I am trying to split my jest tests into multiple containers. However, all of the tests are running in every container which entirely defeats the purpose.
I setup a smaller set of tests for quicker testing, so only 32 tests are running and in all 3 containers all 32 tests are running.
I am using find instead of circleci blob because I need to omit the uat tests which follow the same pattern.
I just don’t understand what I am doing wrong that would result in zero splitting?
EDIT: I tried the blob command and the find one again. In the end I had to use the find command as it allows for an ignore option instead of just an advanced regex to ignore certain folders. Re-ran in the same location. multiple times and oddly enough after having all 1000+ tests running, increased the resource_class size and it is now working. Running multiple times was essential to get it to split properly.
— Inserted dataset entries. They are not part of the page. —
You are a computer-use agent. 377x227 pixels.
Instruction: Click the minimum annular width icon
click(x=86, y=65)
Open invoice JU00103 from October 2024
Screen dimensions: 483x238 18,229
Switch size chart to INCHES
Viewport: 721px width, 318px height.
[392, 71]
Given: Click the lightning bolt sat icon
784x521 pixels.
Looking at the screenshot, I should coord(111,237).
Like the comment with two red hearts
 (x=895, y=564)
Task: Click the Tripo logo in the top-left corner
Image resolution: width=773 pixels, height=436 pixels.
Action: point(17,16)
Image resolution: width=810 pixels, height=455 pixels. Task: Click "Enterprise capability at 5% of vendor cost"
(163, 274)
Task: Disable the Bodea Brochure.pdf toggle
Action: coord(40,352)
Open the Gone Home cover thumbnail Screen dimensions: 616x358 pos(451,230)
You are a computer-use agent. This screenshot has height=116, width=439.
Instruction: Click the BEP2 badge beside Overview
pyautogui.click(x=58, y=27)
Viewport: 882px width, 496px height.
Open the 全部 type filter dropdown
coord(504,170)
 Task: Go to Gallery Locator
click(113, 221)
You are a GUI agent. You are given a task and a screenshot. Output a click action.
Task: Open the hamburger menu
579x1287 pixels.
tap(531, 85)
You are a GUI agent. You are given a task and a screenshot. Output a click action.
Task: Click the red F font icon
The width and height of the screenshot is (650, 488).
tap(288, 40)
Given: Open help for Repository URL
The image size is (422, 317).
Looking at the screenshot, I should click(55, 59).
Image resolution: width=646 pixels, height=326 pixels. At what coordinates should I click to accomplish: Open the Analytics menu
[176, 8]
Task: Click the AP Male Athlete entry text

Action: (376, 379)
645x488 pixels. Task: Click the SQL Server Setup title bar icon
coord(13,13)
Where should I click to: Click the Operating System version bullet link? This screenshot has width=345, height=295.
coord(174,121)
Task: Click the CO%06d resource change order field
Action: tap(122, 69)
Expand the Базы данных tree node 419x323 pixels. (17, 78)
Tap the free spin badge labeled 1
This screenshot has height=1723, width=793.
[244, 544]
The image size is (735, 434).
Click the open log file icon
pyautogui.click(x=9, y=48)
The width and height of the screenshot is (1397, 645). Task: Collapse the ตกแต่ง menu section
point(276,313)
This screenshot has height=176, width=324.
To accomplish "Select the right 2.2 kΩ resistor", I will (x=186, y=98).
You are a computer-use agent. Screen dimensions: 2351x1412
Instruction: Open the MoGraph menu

Firstly I have to be clear, I’ve yet to need to use the split testing feature, all the testing I get involved in is against a large application stack so tests are performed sequentially.
With your switch to ‘find’ rather than ‘clrcleci tests glob’. You have checked that the output is of the same format as I can not find any details regarding what is generated by “circleci tests glob” or required by “circleci tests split”
You may need to switch back to ‘clrcleci tests glob’ to get a functional workflow that you can then modify with a known working baseline.
On a side note, I think ‘circleci tests glob’ is defined to provide find’s ability to scan across the file tree by the use of ** so a search like **/*.spec.js may be the same as your find-based search.
If you hardcode TESTFILES to just one test file instead of the result of the test splitting command that you have, what is the result? Does it still run all of the tests or just that one?
If it’s all of the tests, the issue might be with whatever is in your test:ci command and we can try to debug that further.
If it’s just one test, than the issue is likely with the tests split command and we can debug that. That command looks fine to me though assuming the “find” command returns something comparable to a glob command.
You may need to adjust your test:ci script and / or you could also try using double-dashes after npm run test:ci to cause it to pass $TESTFILES as an argument to the underlying command. You may also need to use export TESTFILES vs TESTFILES since you’re running as two separate lines.
I have done this before with jest, but don’t have the exact configs available to look at… I think I ended up including setting TESTFILES in the script itself, ugly as it was, but you could probably make it work either way.